Bertolt Brecht fue modelo y, a veces, ídolo del teatro vanguardista y revolucionario de los años cincuenta. Sus acciones habían caído junto con la caída de aquellas certezas; la vanguardia ha sido sustituida por el anacronismo y los revolucionarios se instruyen en marketing.
Vale la pena revisar a Brecht sin las cargas del didactismo comunista y advertir cómo sus doctrinas resultan incompatibles con un teatro al servicio de la ideología. Brecht pensaba que la conclusión de la obra dramática está siempre más allá de ésta, que no es un artefacto cerrado, sino un discurso abierto.
La obra, entonces, no debe contener sus propias conclusiones, no ha de ser nada concluso. Quien da término a la obra es la historia, que es un proceso incesante de conocimiento y alteración del mundo.
Es decir: algo que tampoco llega a conclusiones concluyentes, valga la redundancia. La ceguera del personaje, opina Brecht (repitiendo algo que debió decir, más o menos, Racine, sin abundar en ejemplos) es la condición para que el espectador vea lo que el personaje no ve. Pero como el personaje no ve eso que está ahí, lo mas probable es que deba inventarlo el propio espectador.
Personalmente, me ha ocurrido asistir a varias funciones de Madre Coraje a lo largo de treinta años. La primera vez que vi la obra la percibí como un alegato antibélico, tal vez porque la puesta enfatizaba este “mensaje”. Hoy recuerdo ese tipo de espectáculos como ingenuos y pretenciosos.
En efecto ¿quién necesita pegarse una paliza brechtiana de tres horas para entender que las guerras son malas? La última corajuda madre que recuerdo no resultaba ya una victima de la guerra, una pobre señora que se ganaba duramente su vida de viudez y cuyos hijos eran ultimados por la violencia, sino, al contrario, una buhonera sórdida que hacia negocios con la guerra a costa de la vida de sus hijos.
En la circularidad de su recorrido por los campos de batalla, Madre Coraje era la alegoría de la vida que nos da la muerte, de la madre que da a luz para empujar a sus hijos a la tiniebla definitiva. Un freudiano podría ver en este recorrido repetitivo la ausencia de un padre que efectúe el corte, la intervención axial (o fálica, como gustéis) que convierta el circulo en línea recta.
El padre sería la paz del derecho, mientras la madre es la guerra, insistente y caótica, disolvente y mortífera. Brecht se me apareció como un mitólogo, un poeta de las fuerzas elementales de la vida que se perpetua como guerra, valga la paradoja. Todo lo contrario del antibelicismo.
En efecto, lo mejor de Brecht ha de ser su objetividad épica, que se convierte en una suerte de experiencia objetiva de la ética. Por algo las epopeyas son los poemas primitivos de la instrucción humana.
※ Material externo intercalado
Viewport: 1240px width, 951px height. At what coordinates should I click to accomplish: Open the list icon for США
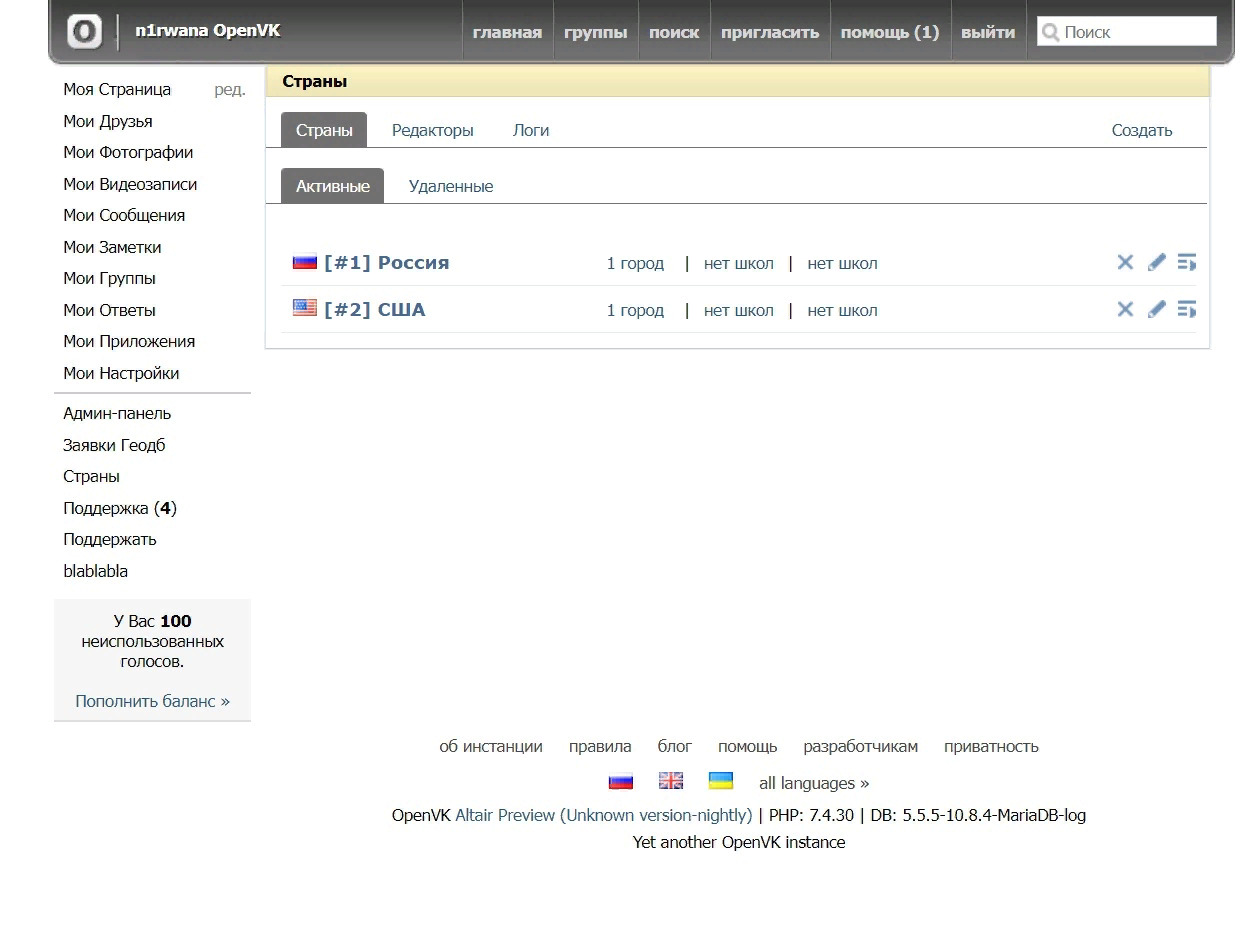(1187, 309)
Eso que Brecht llama extrañamiento es una forma de reconocimiento de aquello que normalmente nos negamos a ver y que el arte pone de manifiesto: lo siniestro. En este sentido, la conversión de Brecht en artista de la ortodoxia comunista fue una manera gloriosa de censurarlo.
Por otra parte, su tardía iniciación en el marxismo provino de intelectuales heterodoxos, excluidos del PC alemán en los años veinte: Fritz Stemberg y Karl Korsch. El episodio Brecht me recuerda una historieta de censuras recordada, a su vez, en algún libro de Franco Fortini: en una película tomada durante unas sesiones de la Tercera Internacional, aparece Lenin felicitado, tras un discurso, por Karl Radek, que termina avanzando sus manos hacia el primer plano.
La censura estalinista borró la figura de Radek pero dejó sus manos, que convierten la escena en un pantallazo de Méliès o de Cocteau: la entrevista de Lenin con un fantasma que sólo ha dejado en la historia un par de manos sin cuerpo.